I recently wrote a post for YA Highway encouraging every reader to do an examination of the books they read in 2013. Not just a cursory glance at the list – a real breakdown of subject matter, and gender, sexual orientation, and ethnic diversity (of authors and characters). The post was inspired by Science Fiction/Fantasy blogger Aidan Moher’s 2013 challenge to read an equal number of books by women and men, and by playwright Stephen Spotswood’s personal “self-dramaturg” (self-analysis) of representation in his own plays.
In my article I said the results would surprise people. Well, it isn’t really fair for me to throw that out and not come clean with my numbers, is it? So, here we go!
I read a total of 40 books in 2013. (Not all percentages add up perfectly. Some categories overlapped, some main characters did not have a gender or sexual orientation [Thanks, Book Thief], and other things. Plus, mathematician, I am not.)
Of the books I read this year, 36 (or 85%) were fiction, and 3 (7%) were non-fiction.
I read 15 adults books – 38% of the total – and 24 young adult books – 60% of the total. I read just one middle grade book in the year.

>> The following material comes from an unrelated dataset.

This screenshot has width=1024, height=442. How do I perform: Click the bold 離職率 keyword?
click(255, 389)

Of those, there were: 16 contemporary books, 8 fantasy books, 4 paranormal, 3 science-fiction, 2 historical, 2 dystopian, 1 mystery, 1 short story, 1 biography/memoir, and 1 graphic novel.

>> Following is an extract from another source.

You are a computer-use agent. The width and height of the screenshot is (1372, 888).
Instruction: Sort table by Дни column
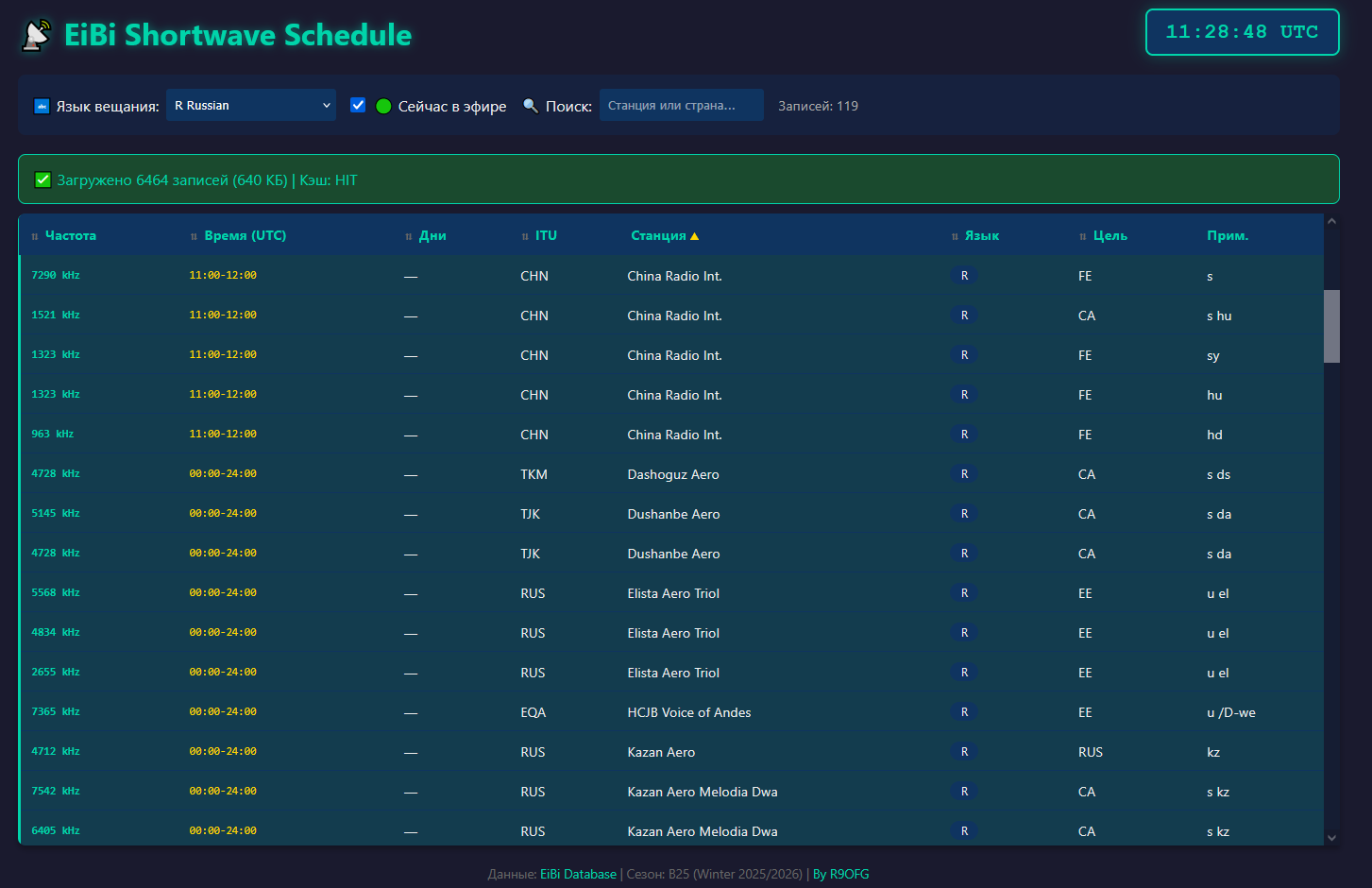(x=432, y=235)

Exactly 75% of the books I read (30) were written by women, and 25% (10) by men. (This is actually my target stat. I have no problem with this balance.)
Of those authors, 4 were people of color, and 5 publicly identify as LGBT. I’m pretty darn embarrassed about the graphs below.
In the books I read this year, 19 had female main characters (48%), 11 had male main characters (25%), and 7 had multiple points of view (1%).
There were black characters in 3 of the books (0.08%), Asian characters in 2 (0.05%), Latin@ characters in 1 (0.03%), Middle Eastern characters in 2 (0.05%), and 7 books with LGBT characters (1%).
The love interests in 7 of the books were people of color (1%). I did not read a single book with a main or major supporting character that had a disability, or was Native American.
Needless to say, I was surprised – and disappointed – to see the statistics from my own reading in 2013. I’ve set out to do much better in the next year, even starting a GoodReads list with a more diverse representation that I hope to make a decent dent in.
Make Your Own List!
I created a spreadsheet to keep track of my reading throughout the year, and to follow representation among both authors and characters. If it sounds interesting to you, you are welcome to download it here and use it as a jumping-off point to track your own progress in 2014.
Happy New Year, and happy reading to everyone!